Prompt treatment is probably the most important prognostic factor; however, the optimal therapy route and drug for CMVR in children has not yet been found. Oral valganciclovir, intravitreal ganciclovir, intravenous ganciclovir, intravenous foscarnet, or intravenous cidofovir are the therapy regimens consistent with recommendations from the Centers for Disease Control and Prevention, the National Institutes of Health and the HIV Medicine Association guidelines . In 80 to 90 percent of patients with AIDS, CMVR is treated with intravenous initial therapy (also known as induction therapy), which typically lasts 14 to 21 days, followed by maintenance therapy . We have treated our patient only with intravenous ganciclovir successfully. We did not observe systemic complications of the intravenous ganciclovir such as neutropenia, thrombocytopenia, anemia, phlebitis, or gastrointestinal disturbances. Disadvantages of intravenous ganciclovir include decreased bioavailability in ocular tissues and a significant relapse rate; however, our patient was followed up to one year and no recurrence was found. CMVR is usually unilateral, but the patient is left untreated systemically; it may progress into the contralateral eye and result in severe visual loss. We treated our patient with systemic ganciclovir so we believe that we limited the spread to the other eye because retinal lesions of LE are milder than the RE in the patient. We think that this prevention would not be possible with intravitreal ganciclovir treatment alone.

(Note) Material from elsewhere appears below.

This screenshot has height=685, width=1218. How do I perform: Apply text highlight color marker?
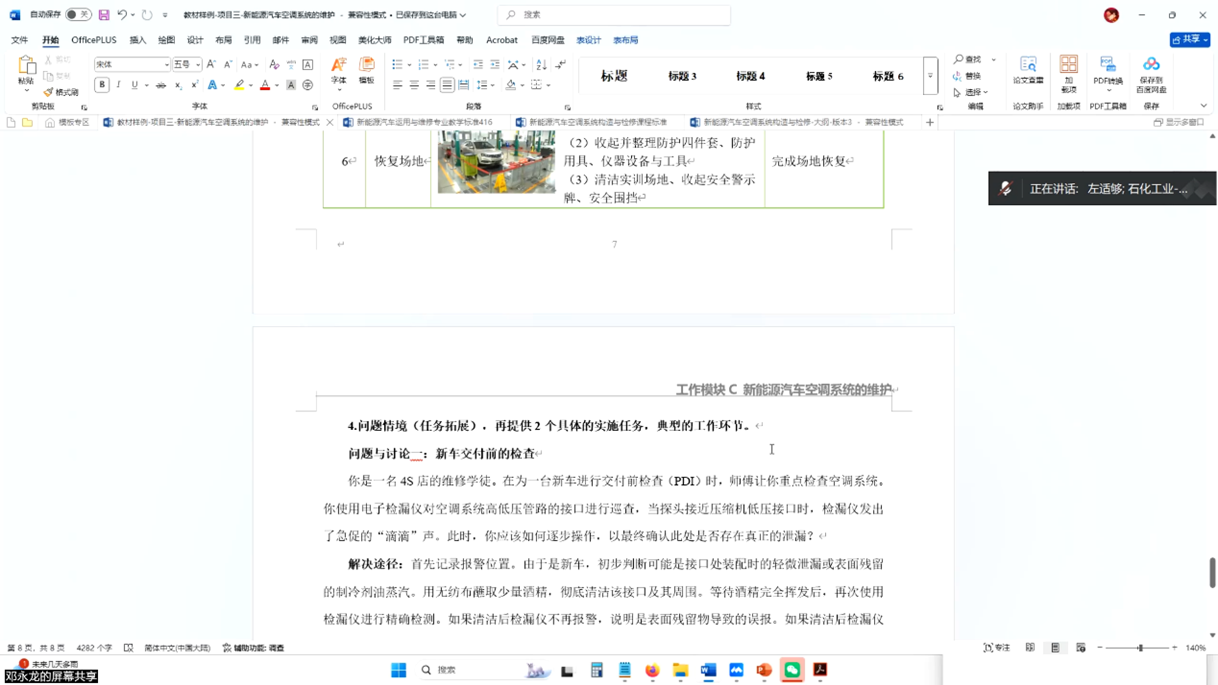click(239, 85)
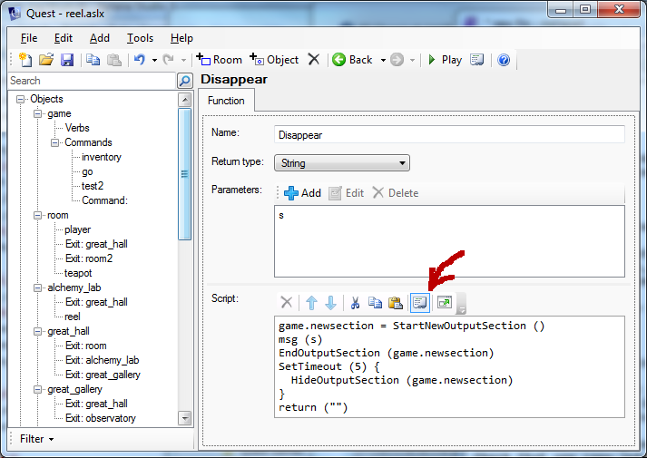Click the Undo arrow icon

tap(139, 60)
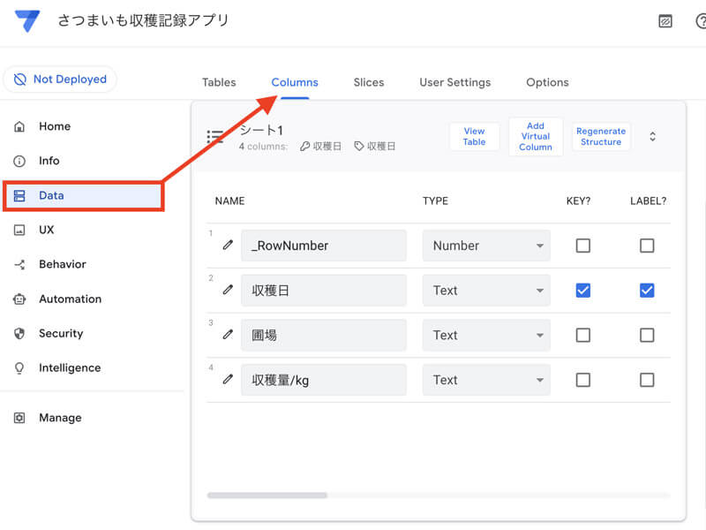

The present case suggests that pediatric patients with ALL in the maintenance phase may be immunosuppressed and that clinicians should be alert to CMVR in these patients. Furthermore, CMVR should be kept in mind in children with ALL even in those without HSCT. Physicians should be vigilant to these rare occurrences. Early diagnosis and prompt treatment are important to preserve vision and prevent future visual morbidity.
Conflict of Interests
None of the authors has conflict of interests with the submission.